| Exercise |
An exact repetition of all the entries that follow is required.

| Records for this task |
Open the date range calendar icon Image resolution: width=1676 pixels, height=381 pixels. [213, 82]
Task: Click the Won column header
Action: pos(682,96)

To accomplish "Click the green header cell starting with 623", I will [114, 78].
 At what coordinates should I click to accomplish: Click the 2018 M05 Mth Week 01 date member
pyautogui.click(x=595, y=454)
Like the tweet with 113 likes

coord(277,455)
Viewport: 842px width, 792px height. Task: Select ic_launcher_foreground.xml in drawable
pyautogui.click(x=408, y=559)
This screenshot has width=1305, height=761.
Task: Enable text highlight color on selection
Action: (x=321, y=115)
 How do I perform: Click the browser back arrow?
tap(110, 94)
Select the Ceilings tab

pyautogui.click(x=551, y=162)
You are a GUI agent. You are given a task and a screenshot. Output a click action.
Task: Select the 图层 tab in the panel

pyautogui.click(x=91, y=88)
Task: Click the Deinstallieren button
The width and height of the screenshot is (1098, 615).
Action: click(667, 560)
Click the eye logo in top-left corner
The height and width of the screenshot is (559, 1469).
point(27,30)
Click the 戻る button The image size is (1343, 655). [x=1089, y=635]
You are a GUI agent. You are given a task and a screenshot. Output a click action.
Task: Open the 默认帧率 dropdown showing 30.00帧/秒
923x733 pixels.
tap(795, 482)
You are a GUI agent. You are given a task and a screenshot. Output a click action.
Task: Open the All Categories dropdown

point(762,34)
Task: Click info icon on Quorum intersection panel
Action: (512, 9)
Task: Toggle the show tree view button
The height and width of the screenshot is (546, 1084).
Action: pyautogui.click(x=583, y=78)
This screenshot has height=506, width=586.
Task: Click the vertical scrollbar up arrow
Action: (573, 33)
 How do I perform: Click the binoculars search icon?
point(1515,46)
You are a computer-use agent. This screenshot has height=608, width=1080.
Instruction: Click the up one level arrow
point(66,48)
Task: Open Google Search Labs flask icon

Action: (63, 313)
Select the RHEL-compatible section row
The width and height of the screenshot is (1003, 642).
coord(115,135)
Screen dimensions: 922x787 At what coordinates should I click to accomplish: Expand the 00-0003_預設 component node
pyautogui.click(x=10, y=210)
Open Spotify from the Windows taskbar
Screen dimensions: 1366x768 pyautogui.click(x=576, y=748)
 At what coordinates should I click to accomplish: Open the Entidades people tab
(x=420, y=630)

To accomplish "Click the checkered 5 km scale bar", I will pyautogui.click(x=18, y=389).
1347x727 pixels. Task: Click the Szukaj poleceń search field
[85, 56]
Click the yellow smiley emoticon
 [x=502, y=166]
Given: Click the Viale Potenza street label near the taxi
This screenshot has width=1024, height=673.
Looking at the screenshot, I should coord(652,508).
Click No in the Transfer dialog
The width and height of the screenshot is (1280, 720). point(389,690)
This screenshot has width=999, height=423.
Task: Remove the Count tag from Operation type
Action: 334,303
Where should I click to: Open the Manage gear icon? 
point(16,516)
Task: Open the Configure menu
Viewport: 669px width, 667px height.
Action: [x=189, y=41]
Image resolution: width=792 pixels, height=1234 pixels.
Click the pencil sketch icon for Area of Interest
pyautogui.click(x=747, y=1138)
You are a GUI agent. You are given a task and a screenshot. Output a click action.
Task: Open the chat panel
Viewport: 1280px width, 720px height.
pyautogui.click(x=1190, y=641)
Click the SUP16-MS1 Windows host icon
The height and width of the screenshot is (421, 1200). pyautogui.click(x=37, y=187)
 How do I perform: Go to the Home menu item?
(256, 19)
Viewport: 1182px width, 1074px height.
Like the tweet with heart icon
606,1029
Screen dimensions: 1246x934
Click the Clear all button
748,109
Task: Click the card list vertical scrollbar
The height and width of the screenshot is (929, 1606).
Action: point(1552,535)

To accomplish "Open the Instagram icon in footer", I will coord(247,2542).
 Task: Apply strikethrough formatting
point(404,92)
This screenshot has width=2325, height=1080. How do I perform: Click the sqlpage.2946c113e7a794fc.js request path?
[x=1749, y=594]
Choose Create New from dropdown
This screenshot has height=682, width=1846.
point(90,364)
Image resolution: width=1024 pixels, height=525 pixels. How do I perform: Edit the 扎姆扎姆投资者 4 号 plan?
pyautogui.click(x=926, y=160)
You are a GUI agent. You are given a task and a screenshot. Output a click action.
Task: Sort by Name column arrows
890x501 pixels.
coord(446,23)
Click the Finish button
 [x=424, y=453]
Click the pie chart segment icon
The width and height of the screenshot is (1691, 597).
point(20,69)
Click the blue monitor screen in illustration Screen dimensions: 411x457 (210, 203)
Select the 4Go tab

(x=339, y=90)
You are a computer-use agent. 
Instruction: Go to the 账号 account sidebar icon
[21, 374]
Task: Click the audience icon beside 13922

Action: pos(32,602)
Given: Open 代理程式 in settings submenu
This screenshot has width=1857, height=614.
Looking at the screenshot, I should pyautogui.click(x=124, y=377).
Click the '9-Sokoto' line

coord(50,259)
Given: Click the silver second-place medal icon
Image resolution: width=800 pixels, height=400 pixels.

| Result for this task |
Open the date range calendar icon Image resolution: width=1676 pixels, height=381 pixels. [213, 82]
Task: Click the Won column header
Action: pos(682,96)

To accomplish "Click the green header cell starting with 623", I will [114, 78].
 At what coordinates should I click to accomplish: Click the 2018 M05 Mth Week 01 date member
pyautogui.click(x=595, y=454)
Like the tweet with 113 likes

coord(277,455)
Viewport: 842px width, 792px height. Task: Select ic_launcher_foreground.xml in drawable
pyautogui.click(x=408, y=559)
This screenshot has width=1305, height=761.
Task: Enable text highlight color on selection
Action: (x=321, y=115)
 How do I perform: Click the browser back arrow?
tap(110, 94)
Select the Ceilings tab

pyautogui.click(x=551, y=162)
You are a GUI agent. You are given a task and a screenshot. Output a click action.
Task: Select the 图层 tab in the panel

pyautogui.click(x=91, y=88)
Task: Click the Deinstallieren button
The width and height of the screenshot is (1098, 615).
Action: click(667, 560)
Click the eye logo in top-left corner
The height and width of the screenshot is (559, 1469).
point(27,30)
Click the 戻る button The image size is (1343, 655). [x=1089, y=635]
You are a GUI agent. You are given a task and a screenshot. Output a click action.
Task: Open the 默认帧率 dropdown showing 30.00帧/秒
923x733 pixels.
tap(795, 482)
You are a GUI agent. You are given a task and a screenshot. Output a click action.
Task: Open the All Categories dropdown

point(762,34)
Task: Click info icon on Quorum intersection panel
Action: (512, 9)
Task: Toggle the show tree view button
The height and width of the screenshot is (546, 1084).
Action: pyautogui.click(x=583, y=78)
This screenshot has height=506, width=586.
Task: Click the vertical scrollbar up arrow
Action: (573, 33)
 How do I perform: Click the binoculars search icon?
point(1515,46)
You are a computer-use agent. This screenshot has height=608, width=1080.
Instruction: Click the up one level arrow
point(66,48)
Task: Open Google Search Labs flask icon

Action: (63, 313)
Select the RHEL-compatible section row
The width and height of the screenshot is (1003, 642).
coord(115,135)
Screen dimensions: 922x787 At what coordinates should I click to accomplish: Expand the 00-0003_預設 component node
pyautogui.click(x=10, y=210)
Open Spotify from the Windows taskbar
Screen dimensions: 1366x768 pyautogui.click(x=576, y=748)
 At what coordinates should I click to accomplish: Open the Entidades people tab
(x=420, y=630)

To accomplish "Click the checkered 5 km scale bar", I will pyautogui.click(x=18, y=389).
1347x727 pixels. Task: Click the Szukaj poleceń search field
[85, 56]
Click the yellow smiley emoticon
 [x=502, y=166]
Given: Click the Viale Potenza street label near the taxi
This screenshot has width=1024, height=673.
Looking at the screenshot, I should coord(652,508).
Click No in the Transfer dialog
The width and height of the screenshot is (1280, 720). point(389,690)
This screenshot has width=999, height=423.
Task: Remove the Count tag from Operation type
Action: 334,303
Where should I click to: Open the Manage gear icon? 
point(16,516)
Task: Open the Configure menu
Viewport: 669px width, 667px height.
Action: [x=189, y=41]
Image resolution: width=792 pixels, height=1234 pixels.
Click the pencil sketch icon for Area of Interest
pyautogui.click(x=747, y=1138)
You are a GUI agent. You are given a task and a screenshot. Output a click action.
Task: Open the chat panel
Viewport: 1280px width, 720px height.
pyautogui.click(x=1190, y=641)
Click the SUP16-MS1 Windows host icon
The height and width of the screenshot is (421, 1200). pyautogui.click(x=37, y=187)
 How do I perform: Go to the Home menu item?
(256, 19)
Viewport: 1182px width, 1074px height.
Like the tweet with heart icon
606,1029
Screen dimensions: 1246x934
Click the Clear all button
748,109
Task: Click the card list vertical scrollbar
The height and width of the screenshot is (929, 1606).
Action: point(1552,535)

To accomplish "Open the Instagram icon in footer", I will coord(247,2542).
 Task: Apply strikethrough formatting
point(404,92)
This screenshot has width=2325, height=1080. How do I perform: Click the sqlpage.2946c113e7a794fc.js request path?
[x=1749, y=594]
Choose Create New from dropdown
This screenshot has height=682, width=1846.
point(90,364)
Image resolution: width=1024 pixels, height=525 pixels. How do I perform: Edit the 扎姆扎姆投资者 4 号 plan?
pyautogui.click(x=926, y=160)
You are a GUI agent. You are given a task and a screenshot. Output a click action.
Task: Sort by Name column arrows
890x501 pixels.
coord(446,23)
Click the Finish button
 [x=424, y=453]
Click the pie chart segment icon
The width and height of the screenshot is (1691, 597).
point(20,69)
Click the blue monitor screen in illustration Screen dimensions: 411x457 (210, 203)
Select the 4Go tab

(x=339, y=90)
You are a computer-use agent. 
Instruction: Go to the 账号 account sidebar icon
[21, 374]
Task: Click the audience icon beside 13922

Action: pos(32,602)
Given: Open 代理程式 in settings submenu
This screenshot has width=1857, height=614.
Looking at the screenshot, I should pyautogui.click(x=124, y=377).
Click the '9-Sokoto' line

coord(50,259)
Given: Click the silver second-place medal icon
Image resolution: width=800 pixels, height=400 pixels.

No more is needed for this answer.